A number of the Center’s products include information about the nursing practice, including publication of data on the 2012 National Sample Survey of Nurse Practitioners, which aims to provide accurate national estimates of the nurse practitioner workforce in a number of dimensions, such as education, certification, and practice.

We surveyed nearly 13,000 randomly selected licensed NPs and achieved a 60.1 percent response rate. The National Center is currently analyzing the data and developing reports that will be available to the public at no charge on our web site.
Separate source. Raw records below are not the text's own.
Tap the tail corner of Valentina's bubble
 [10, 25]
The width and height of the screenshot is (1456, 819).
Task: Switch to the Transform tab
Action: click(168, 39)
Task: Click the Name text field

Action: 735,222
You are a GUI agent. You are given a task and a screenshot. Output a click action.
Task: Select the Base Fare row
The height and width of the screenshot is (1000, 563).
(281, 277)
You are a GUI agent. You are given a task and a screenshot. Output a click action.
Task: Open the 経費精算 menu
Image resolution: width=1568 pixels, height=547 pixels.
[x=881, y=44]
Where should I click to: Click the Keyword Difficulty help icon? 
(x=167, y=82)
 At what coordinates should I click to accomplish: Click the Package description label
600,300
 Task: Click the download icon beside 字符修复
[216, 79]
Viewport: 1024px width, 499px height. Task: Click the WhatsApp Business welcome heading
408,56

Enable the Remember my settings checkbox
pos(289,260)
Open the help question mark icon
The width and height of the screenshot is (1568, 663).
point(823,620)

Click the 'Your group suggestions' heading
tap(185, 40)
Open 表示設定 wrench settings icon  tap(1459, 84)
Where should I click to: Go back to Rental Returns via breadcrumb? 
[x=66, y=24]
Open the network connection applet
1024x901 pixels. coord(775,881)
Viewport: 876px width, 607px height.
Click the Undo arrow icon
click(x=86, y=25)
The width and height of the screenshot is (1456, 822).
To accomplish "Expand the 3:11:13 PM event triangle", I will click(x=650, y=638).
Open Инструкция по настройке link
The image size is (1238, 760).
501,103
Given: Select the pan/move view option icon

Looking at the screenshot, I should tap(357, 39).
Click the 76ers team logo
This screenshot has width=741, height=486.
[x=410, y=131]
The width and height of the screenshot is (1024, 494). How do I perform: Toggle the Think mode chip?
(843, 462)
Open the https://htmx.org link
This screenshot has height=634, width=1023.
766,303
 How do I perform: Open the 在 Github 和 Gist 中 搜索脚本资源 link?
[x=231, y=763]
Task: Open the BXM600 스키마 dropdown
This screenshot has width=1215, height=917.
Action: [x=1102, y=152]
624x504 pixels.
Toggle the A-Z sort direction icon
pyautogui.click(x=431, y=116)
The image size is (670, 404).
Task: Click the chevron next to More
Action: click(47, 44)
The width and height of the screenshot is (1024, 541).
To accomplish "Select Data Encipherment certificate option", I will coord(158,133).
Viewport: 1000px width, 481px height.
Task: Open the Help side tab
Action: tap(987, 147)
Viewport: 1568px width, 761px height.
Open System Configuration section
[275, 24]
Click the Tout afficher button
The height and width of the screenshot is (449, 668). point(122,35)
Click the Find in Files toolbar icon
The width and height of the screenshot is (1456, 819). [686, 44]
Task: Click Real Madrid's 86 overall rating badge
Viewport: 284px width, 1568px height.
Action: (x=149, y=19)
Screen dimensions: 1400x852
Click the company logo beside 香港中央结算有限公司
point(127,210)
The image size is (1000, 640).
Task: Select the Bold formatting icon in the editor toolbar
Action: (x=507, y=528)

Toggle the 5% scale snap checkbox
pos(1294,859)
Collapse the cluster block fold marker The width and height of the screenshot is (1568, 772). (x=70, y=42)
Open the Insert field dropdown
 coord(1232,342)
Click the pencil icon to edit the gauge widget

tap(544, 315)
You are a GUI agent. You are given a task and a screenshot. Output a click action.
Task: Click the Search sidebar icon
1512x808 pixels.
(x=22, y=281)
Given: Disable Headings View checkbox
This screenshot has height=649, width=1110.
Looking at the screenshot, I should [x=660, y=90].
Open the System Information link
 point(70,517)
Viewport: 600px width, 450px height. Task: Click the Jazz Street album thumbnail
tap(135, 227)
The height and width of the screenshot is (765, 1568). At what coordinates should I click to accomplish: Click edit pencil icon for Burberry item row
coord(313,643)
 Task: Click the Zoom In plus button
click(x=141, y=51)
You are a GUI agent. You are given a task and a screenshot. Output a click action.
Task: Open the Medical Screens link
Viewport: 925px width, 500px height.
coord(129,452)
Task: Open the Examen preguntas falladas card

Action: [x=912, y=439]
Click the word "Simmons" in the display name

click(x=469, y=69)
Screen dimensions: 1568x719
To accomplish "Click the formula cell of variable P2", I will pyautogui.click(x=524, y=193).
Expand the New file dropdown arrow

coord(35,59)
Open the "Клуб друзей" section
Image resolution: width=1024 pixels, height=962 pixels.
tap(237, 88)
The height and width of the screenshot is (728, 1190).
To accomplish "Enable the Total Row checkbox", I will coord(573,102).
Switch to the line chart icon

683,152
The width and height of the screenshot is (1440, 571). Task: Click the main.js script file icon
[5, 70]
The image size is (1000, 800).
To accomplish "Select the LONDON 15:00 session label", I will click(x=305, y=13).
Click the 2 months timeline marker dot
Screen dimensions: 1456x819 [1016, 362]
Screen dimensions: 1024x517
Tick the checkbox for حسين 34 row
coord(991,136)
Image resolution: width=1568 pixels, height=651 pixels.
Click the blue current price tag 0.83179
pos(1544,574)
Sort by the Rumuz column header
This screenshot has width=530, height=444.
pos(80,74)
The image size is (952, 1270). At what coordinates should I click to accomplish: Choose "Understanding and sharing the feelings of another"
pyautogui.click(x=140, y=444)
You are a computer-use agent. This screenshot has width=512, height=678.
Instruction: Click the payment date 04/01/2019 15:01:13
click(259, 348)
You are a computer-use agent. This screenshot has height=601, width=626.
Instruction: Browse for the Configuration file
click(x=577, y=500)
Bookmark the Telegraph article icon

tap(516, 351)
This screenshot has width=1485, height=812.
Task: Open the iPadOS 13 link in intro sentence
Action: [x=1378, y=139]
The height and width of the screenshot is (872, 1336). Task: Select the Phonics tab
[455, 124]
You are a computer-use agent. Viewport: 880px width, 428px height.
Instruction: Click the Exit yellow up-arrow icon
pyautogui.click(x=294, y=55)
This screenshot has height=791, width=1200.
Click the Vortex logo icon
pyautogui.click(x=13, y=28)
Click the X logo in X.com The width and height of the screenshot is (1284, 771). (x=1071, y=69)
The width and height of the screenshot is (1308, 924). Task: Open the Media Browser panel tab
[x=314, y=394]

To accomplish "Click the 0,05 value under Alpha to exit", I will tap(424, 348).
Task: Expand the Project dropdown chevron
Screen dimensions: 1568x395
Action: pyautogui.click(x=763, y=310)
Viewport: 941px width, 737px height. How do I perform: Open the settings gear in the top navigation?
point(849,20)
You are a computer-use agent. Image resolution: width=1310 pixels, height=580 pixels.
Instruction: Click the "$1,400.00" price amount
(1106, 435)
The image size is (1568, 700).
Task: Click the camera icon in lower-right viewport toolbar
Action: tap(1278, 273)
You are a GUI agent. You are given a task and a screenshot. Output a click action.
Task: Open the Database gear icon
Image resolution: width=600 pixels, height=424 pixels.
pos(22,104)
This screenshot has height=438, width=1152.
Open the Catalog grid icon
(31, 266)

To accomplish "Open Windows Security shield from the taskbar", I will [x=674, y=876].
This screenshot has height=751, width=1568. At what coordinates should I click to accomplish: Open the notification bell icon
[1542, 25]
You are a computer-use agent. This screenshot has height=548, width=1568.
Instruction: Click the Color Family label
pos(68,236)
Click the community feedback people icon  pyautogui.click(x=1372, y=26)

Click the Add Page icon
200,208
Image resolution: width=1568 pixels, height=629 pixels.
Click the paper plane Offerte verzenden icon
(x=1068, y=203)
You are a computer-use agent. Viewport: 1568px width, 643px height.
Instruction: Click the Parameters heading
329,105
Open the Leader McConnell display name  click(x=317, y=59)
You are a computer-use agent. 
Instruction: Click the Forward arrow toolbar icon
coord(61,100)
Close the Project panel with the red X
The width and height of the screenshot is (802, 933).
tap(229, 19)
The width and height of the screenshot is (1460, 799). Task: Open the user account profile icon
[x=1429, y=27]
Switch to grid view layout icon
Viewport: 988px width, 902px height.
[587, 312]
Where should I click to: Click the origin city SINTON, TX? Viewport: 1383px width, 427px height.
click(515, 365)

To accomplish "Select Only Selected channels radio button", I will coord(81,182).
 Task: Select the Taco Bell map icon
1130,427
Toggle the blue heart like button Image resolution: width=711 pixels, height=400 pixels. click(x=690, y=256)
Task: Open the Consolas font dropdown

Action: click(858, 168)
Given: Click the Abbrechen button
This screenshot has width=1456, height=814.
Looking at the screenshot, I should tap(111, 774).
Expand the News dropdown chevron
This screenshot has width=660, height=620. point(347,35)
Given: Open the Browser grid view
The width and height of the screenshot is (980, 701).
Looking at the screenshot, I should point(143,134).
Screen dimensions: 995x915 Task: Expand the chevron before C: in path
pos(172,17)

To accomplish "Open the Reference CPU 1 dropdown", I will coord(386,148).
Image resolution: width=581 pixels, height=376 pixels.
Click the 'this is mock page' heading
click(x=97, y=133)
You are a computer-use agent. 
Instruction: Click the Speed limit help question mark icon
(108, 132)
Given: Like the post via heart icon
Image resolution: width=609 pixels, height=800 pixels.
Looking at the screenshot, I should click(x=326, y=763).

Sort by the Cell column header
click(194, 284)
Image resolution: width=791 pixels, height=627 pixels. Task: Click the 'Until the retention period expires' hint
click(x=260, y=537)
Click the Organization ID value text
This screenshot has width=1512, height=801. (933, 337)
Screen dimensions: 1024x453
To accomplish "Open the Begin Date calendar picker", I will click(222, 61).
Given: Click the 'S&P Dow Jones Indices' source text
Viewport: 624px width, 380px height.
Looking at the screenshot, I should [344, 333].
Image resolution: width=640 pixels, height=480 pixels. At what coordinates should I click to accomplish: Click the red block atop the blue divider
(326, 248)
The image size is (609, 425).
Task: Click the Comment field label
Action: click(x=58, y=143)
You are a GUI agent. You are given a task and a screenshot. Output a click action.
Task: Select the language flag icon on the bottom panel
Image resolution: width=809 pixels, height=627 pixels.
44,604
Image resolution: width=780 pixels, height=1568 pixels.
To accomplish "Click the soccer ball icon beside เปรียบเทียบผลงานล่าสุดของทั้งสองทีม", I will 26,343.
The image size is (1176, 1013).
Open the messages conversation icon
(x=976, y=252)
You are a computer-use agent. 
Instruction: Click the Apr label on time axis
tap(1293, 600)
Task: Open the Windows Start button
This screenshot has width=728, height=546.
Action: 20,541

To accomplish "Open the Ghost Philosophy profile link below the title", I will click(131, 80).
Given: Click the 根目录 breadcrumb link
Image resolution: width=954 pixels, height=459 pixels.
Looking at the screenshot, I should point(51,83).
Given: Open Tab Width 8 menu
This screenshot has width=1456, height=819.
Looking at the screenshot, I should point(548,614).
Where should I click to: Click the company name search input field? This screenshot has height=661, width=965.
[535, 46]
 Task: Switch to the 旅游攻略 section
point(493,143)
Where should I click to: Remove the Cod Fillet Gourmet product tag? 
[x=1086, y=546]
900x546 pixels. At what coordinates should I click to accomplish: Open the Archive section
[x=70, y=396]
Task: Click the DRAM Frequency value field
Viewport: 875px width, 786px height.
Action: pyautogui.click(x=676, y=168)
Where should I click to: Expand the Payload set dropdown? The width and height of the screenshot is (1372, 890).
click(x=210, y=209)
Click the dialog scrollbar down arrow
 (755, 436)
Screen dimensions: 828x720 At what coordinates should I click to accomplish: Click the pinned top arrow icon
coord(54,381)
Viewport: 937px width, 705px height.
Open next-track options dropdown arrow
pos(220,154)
We have also made great strides in increasing the accessibility of our data to the public, and you may find the Area Health Resource File – yes, we call it “arf” – especially useful. The new AHRF is a county-level health resource information database that compiles data from over 50 different sources and has over 6,000 variables, including data for over 20 health professions.

This coming month, the AHRF for the first time will include state and national level data on health professions. It is available for free at arf.hrsa.gov.

Another important initiative of the Workforce Center that some of you may know about is the building of a Minimum Data Set, which is working toward the ability to compare health care workforce data across states. This is something researchers and policy makers are currently lacking and could also inform policies and investments.

So there are many different ways to use our programs for research, and if it’s not available online, you can always contact HRSA program staff to help you.

The investments and activities I just mentioned are all very important, but there are even more opportunities and challenges ahead for nurse leaders. Nurses today find themselves at a historic juncture in the evolution of health care delivery, a time when they can play a pivotal leadership role.

In closing, I very much appreciate the opportunity to join you in celebrating 20 years of training nurses, nurse educators, and nurse leaders to improve the health and health care of the people you serve, and who serve all of us.

At HRSA, we look forward to working with you on our shared commitment to the future of nursing and our health care workforce and the health of the nation, including of our active duty military and our veterans.

Thanks again for the opportunity to speak with you today, and congratulations again on 20 years of national leadership in nursing education.